From the entries that follow, copy every line with the word "question".

··· MATERIAL FOR THIS EXERCISE

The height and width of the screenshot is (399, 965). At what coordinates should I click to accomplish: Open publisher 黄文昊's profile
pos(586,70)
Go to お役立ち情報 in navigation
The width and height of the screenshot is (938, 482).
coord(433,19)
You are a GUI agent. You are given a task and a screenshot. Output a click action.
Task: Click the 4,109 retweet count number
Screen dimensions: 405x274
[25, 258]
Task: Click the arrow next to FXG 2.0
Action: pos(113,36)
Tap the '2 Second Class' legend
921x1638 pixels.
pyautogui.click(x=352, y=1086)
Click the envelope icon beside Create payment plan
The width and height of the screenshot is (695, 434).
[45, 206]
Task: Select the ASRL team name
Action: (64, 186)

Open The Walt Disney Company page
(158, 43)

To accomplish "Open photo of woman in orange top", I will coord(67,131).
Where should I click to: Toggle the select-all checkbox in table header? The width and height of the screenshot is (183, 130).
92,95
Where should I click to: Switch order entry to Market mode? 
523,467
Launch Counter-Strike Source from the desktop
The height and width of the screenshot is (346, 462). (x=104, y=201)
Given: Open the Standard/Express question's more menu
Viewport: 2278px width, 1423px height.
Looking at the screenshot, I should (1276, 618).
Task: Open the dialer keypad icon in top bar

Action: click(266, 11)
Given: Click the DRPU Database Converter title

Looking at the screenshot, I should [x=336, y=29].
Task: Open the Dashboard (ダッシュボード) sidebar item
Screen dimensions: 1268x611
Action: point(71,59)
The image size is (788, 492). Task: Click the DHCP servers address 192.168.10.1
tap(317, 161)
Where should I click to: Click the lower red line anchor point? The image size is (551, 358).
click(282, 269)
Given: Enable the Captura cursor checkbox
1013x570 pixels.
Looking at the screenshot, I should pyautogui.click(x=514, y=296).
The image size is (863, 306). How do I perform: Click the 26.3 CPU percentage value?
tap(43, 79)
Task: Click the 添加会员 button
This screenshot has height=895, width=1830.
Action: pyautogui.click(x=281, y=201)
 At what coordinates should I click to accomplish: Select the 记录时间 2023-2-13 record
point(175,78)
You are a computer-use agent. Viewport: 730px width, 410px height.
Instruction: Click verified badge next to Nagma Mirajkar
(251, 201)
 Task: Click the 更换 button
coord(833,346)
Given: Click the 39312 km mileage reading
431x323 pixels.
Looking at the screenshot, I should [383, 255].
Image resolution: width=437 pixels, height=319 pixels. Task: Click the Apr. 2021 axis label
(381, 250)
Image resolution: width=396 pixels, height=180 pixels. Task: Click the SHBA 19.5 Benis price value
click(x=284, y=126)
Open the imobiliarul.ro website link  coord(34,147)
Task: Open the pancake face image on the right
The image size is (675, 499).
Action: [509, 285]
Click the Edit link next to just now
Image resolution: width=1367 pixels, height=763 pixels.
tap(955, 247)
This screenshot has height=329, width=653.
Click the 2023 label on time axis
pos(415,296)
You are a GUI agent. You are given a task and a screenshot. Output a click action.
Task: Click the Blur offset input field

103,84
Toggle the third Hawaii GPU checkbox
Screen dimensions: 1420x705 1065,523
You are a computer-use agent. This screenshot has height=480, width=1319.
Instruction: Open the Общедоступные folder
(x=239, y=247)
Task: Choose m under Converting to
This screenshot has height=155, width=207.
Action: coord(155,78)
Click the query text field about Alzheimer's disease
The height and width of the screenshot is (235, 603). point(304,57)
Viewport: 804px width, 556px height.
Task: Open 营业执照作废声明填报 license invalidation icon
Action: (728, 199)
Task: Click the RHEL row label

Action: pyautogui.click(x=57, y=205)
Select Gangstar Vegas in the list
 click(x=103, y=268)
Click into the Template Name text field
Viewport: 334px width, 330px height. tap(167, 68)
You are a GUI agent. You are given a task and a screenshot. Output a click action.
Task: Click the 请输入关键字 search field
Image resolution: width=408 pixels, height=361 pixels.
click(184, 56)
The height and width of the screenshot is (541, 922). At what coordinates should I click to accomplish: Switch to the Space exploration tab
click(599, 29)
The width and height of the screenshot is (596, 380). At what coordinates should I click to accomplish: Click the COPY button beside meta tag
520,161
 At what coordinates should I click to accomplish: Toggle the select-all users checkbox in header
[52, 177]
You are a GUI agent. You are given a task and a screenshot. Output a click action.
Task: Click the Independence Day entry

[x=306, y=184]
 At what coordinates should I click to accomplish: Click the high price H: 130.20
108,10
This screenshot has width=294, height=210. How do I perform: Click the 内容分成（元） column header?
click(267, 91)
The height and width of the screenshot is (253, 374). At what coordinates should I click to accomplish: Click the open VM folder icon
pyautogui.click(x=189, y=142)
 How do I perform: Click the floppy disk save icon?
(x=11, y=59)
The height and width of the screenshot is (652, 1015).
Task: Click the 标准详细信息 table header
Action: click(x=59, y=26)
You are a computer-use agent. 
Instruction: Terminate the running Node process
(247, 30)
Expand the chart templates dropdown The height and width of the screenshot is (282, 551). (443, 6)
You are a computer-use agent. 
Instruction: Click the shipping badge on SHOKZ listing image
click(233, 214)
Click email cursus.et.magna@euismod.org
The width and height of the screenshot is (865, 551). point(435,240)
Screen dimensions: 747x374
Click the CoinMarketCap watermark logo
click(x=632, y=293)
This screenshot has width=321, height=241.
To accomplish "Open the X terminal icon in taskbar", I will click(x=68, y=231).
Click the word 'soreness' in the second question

······

> _TASK ANSWER_
Given: Open the Standard/Express question's more menu
Click the word 'soreness' in the second question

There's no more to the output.